Text and item location entries

....

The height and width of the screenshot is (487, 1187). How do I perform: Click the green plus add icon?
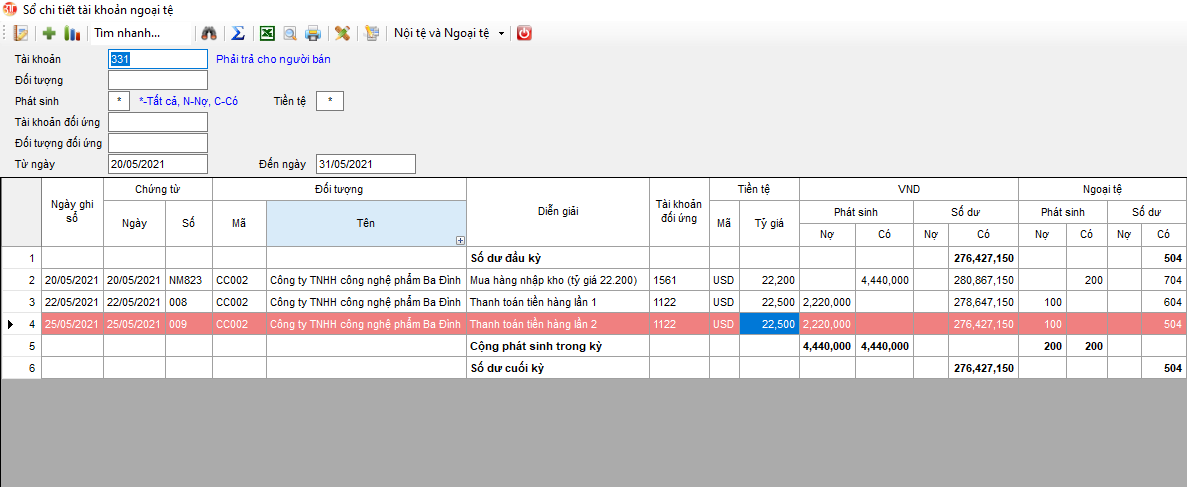[x=49, y=33]
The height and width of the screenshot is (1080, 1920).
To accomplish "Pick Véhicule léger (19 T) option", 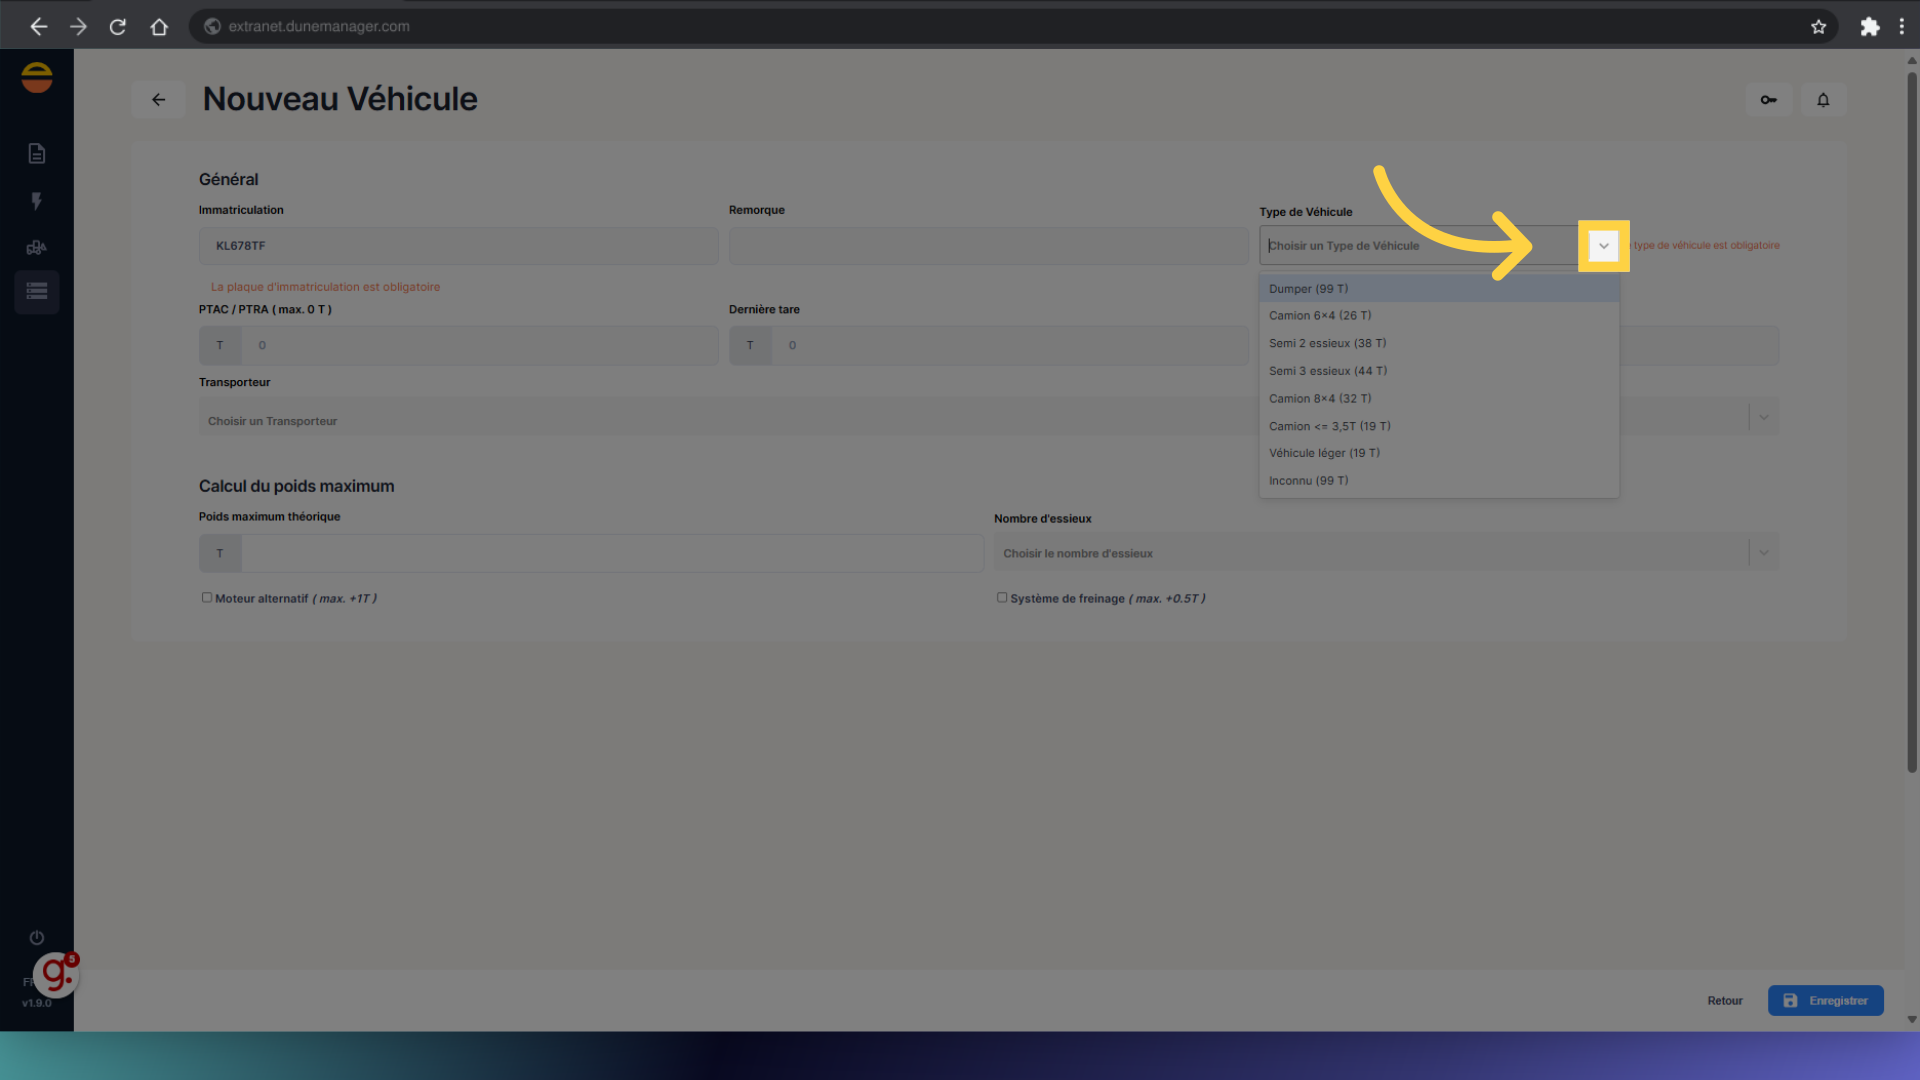I will 1324,453.
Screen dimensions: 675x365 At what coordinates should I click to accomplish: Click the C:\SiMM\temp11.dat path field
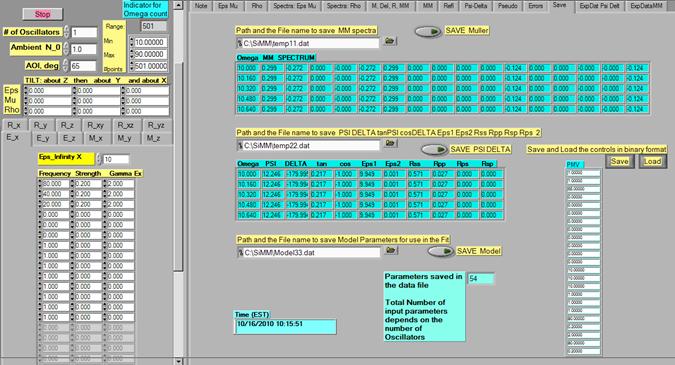pyautogui.click(x=307, y=43)
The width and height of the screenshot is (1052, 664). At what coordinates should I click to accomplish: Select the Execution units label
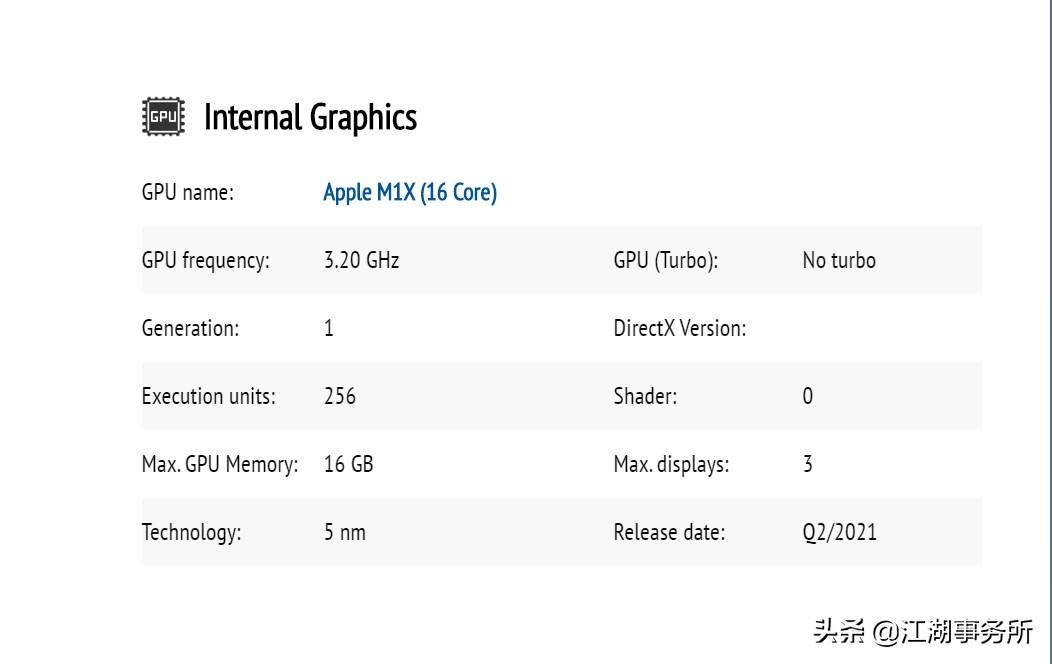(x=209, y=396)
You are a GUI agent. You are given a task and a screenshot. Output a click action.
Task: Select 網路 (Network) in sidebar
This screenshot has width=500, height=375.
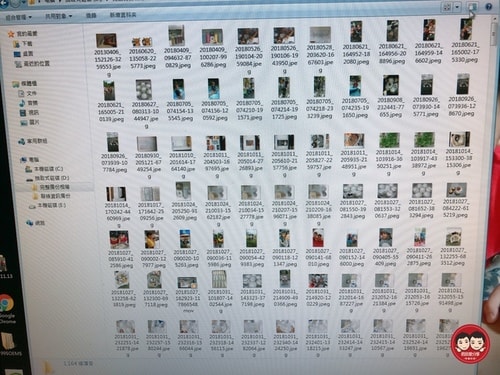coord(36,223)
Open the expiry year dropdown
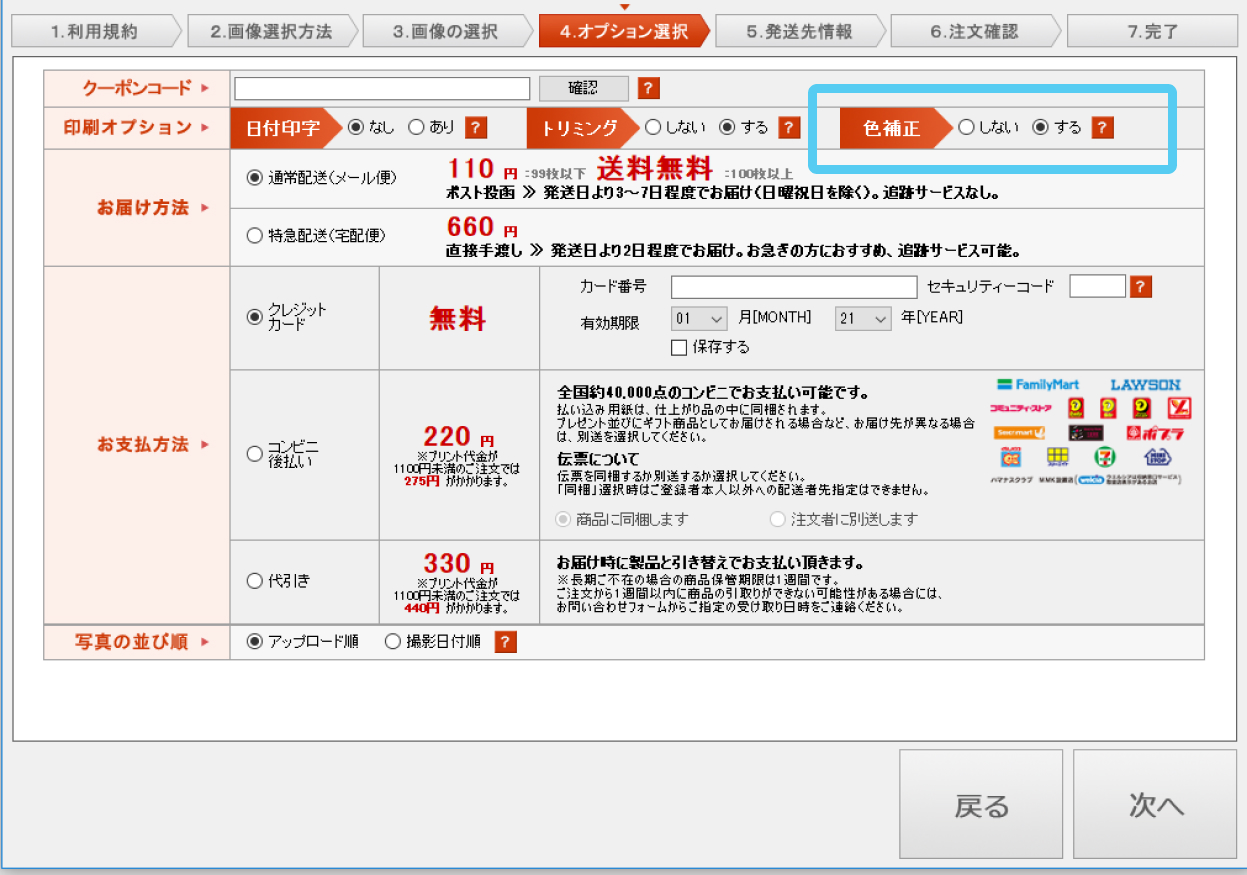The width and height of the screenshot is (1247, 875). (862, 319)
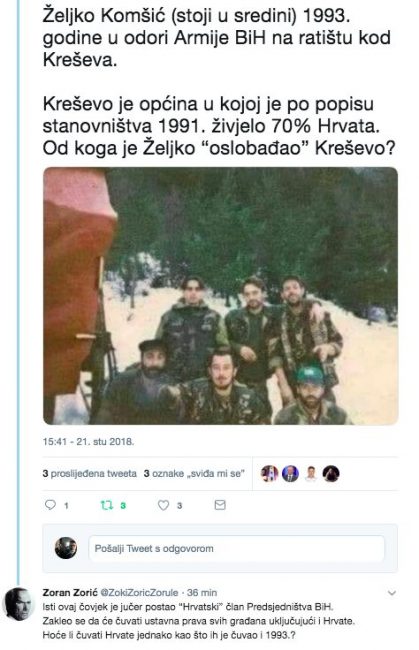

....

> [What is required] Repeat the lines from the one containing "You are a GUI" through the end of the items, both included, and leave the pictures out.

> [Solution to this task]
You are a GUI agent. You are given a task and a screenshot. Output a click action.
Task: Select 網路 (Network) in sidebar
This screenshot has width=500, height=375.
coord(36,223)
Open the expiry year dropdown
The width and height of the screenshot is (1247, 875). (862, 319)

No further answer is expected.